Author | : Prem K. Goel |
Publisher | : Springer Science & Business Media |
Total Pages | : 409 |
Release | : 2012-12-06 |
Genre | : Mathematics |
ISBN | : 1461229448 |
Download Bayesian Analysis in Statistics and Econometrics Book in PDF, ePub and Kindle
This volume is based on the invited and the contributed presentations given at the Indo-U.S. Workshop on Bayesian Analysis in Statistics and Econometrics (BASE), Dec. 19-23, 1988, held at the Hotel Taj Residency, Bangalore, India. The workshop was jointly sponsored by The Ohio State University, The Indian Statistical Institute, The Indian Econometrics So ciety, U.S. National Science Foundation and the NSF-NBER Seminar on Bayesian Inference in Econometrics. Profs. Morrie DeGroot, Prem Goel, and Arnold Zellner were the program organizers. Unfortunately, Morrie became seriously ill just before the workshop was to start and could not participate in the workshop. Almost a year later, Morrie passed away after fighting valiantly with the illness. Not to find Morrie among ourselves was a shock for most of us. He was a continuous source of inspiration and ideas. Even while Morrie was fighting for his life, we had a lot of discussions about the contents of this volume and the Bangalore Workshop. He even talked about organizing a Second Indo-U.S. workshop some time in the near future. We are dedicating this volume to the memory of Prof. Morris H. DeGroot. We have taken a conscious decision not to include any biography of Morrie in this volume. An excellent biography of Morrie has appeared in Statistical Science [(1991), vol. 6, 1-14], and we could not have done a better job than that.
Author | : R. Viertl |
Publisher | : Springer Science & Business Media |
Total Pages | : 505 |
Release | : 2012-12-06 |
Genre | : Mathematics |
ISBN | : 1461318858 |
Download Probability and Bayesian Statistics Book in PDF, ePub and Kindle
This book contains selected and refereed contributions to the "Inter national Symposium on Probability and Bayesian Statistics" which was orga nized to celebrate the 80th birthday of Professor Bruno de Finetti at his birthplace Innsbruck in Austria.
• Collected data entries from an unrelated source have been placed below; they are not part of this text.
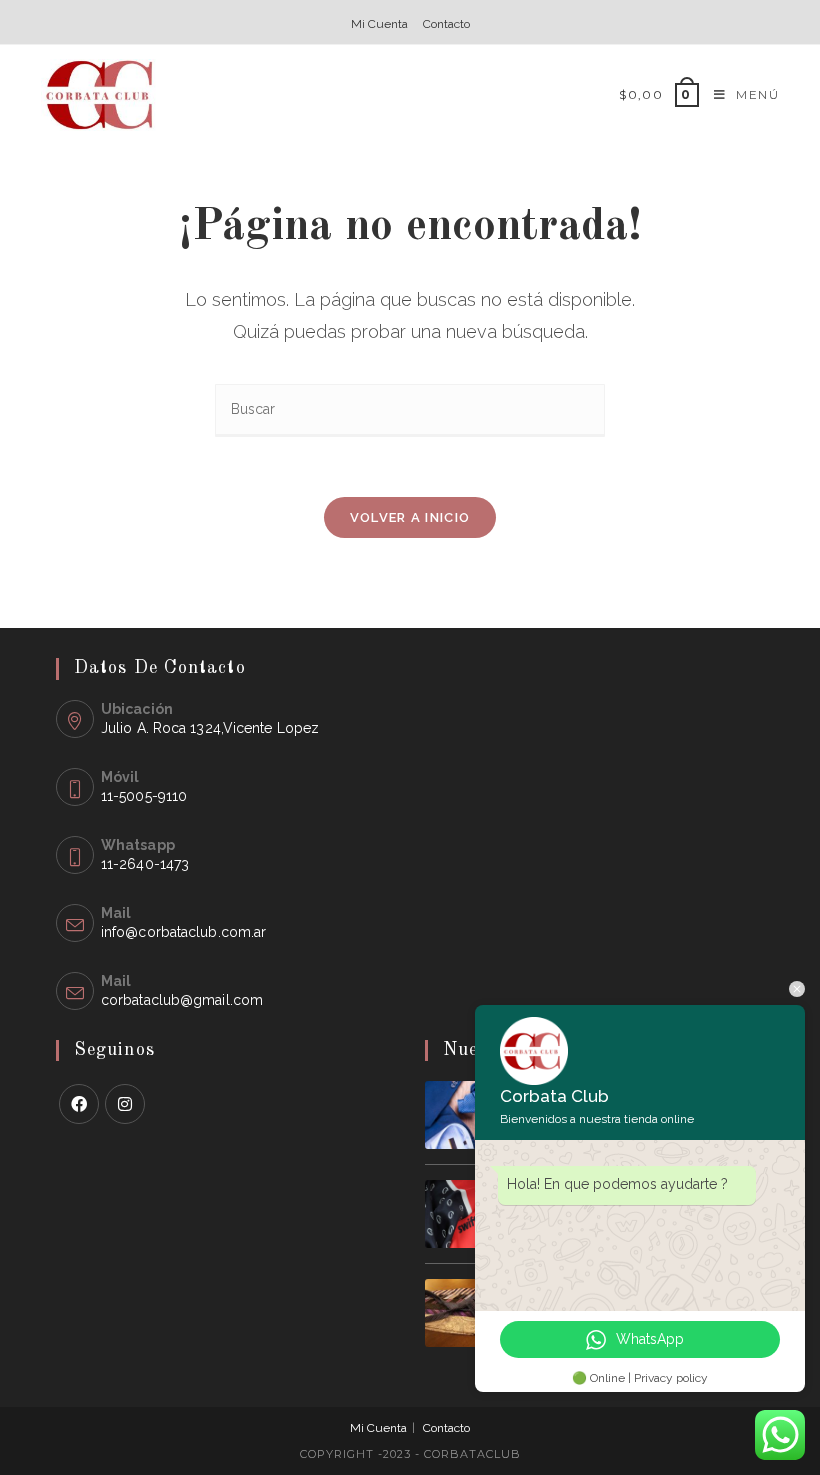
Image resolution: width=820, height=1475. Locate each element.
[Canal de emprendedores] (459, 1313)
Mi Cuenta (379, 24)
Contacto (446, 24)
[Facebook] (79, 1104)
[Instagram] (125, 1104)
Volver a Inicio (410, 517)
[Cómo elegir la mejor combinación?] (459, 1115)
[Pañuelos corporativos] (459, 1214)
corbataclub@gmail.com (182, 1000)
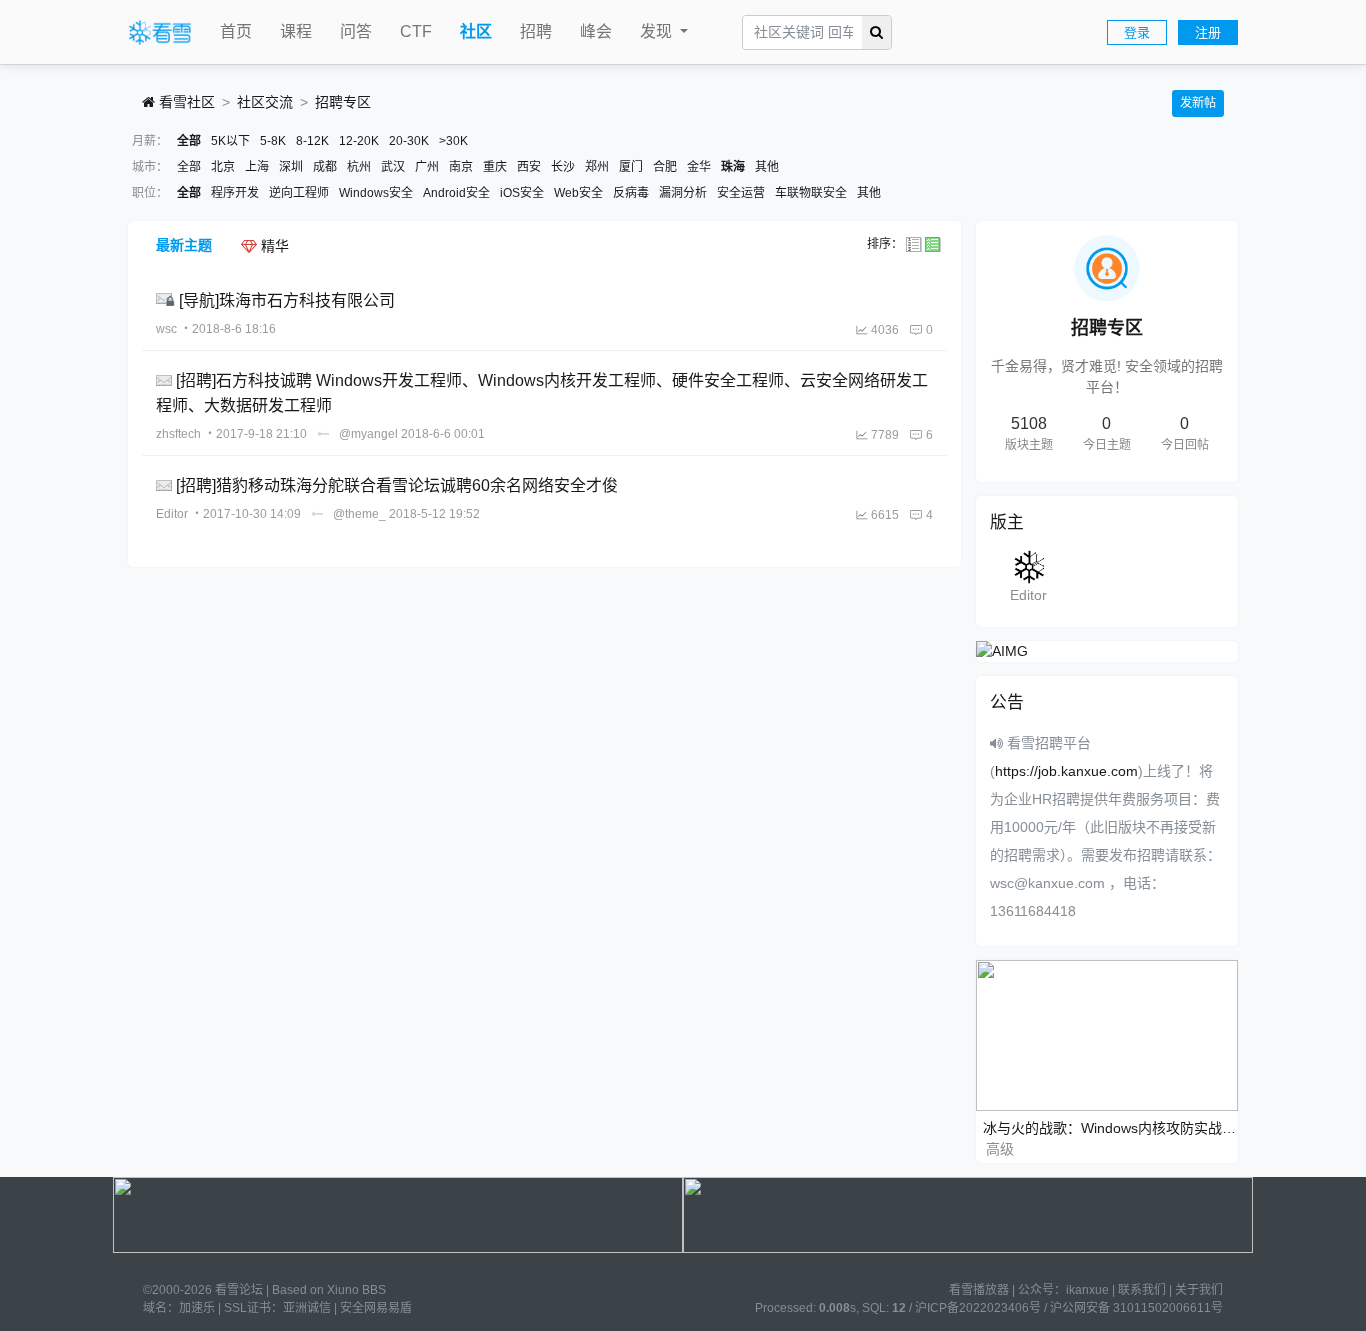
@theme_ (359, 514)
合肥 (665, 167)
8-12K (312, 141)
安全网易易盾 (376, 1308)
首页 (236, 31)
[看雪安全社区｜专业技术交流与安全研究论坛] (160, 33)
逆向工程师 (299, 193)
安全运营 (741, 193)
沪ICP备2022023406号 (978, 1308)
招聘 (536, 31)
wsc (166, 329)
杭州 (359, 167)
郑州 (597, 167)
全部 (189, 141)
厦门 (631, 167)
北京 (223, 167)
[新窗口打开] (167, 300)
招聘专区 (343, 102)
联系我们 (1142, 1290)
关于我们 (1199, 1290)
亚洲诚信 (307, 1308)
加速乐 (197, 1308)
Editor (172, 514)
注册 (1208, 32)
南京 (461, 167)
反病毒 (631, 193)
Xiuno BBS (356, 1290)
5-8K (273, 141)
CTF (416, 31)
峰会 (596, 31)
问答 (356, 31)
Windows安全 (376, 193)
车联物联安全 (811, 193)
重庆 (495, 167)
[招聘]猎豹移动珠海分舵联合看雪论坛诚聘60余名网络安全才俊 (397, 485)
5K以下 (230, 141)
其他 (767, 167)
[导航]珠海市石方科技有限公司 (287, 300)
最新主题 (184, 245)
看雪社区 (185, 102)
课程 (296, 31)
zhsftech (178, 434)
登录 (1137, 32)
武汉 (393, 167)
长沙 (563, 167)
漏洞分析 (683, 193)
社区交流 (265, 102)
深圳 (291, 167)
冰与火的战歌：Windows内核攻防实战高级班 (1111, 1128)
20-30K (409, 141)
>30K (453, 141)
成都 (325, 167)
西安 (529, 167)
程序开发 (235, 193)
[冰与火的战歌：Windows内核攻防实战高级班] (1107, 1034)
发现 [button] (658, 31)
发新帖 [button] (1198, 103)
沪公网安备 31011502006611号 (1136, 1308)
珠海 (733, 167)
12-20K (359, 141)
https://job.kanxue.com (1066, 771)
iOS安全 (522, 193)
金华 (699, 167)
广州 (427, 167)
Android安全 (456, 193)
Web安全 (578, 193)
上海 (257, 167)
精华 (273, 246)
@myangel (368, 434)
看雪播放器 (979, 1290)
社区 (476, 31)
Since Professor de Finetti died in 1985 the symposium was dedicated to the memory of Bruno de Finetti and took place at Igls near Innsbruck from 23 to 26 September 1986. Some of the pa pers are published especially by the relationship to Bruno de Finetti's scientific work. The evolution of stochastics shows growing importance of probability as coherent assessment of numerical values as degrees of believe in certain events. This is the basis for Bayesian inference in the sense of modern statistics. The contributions in this volume cover a broad spectrum ranging from foundations of probability across psychological aspects of formulating sub jective probability statements, abstract measure theoretical considerations, contributions to theoretical statistics and stochastic processes, to real applications in economics, reliability and hydrology. Also the question is raised if it is necessary to develop new techniques to model and analyze fuzzy observations in samples. The articles are arranged in alphabetical order according to the family name of the first author of each paper to avoid a hierarchical ordering of importance of the different topics. Readers interested in special topics can use the index at the end of the book as guide.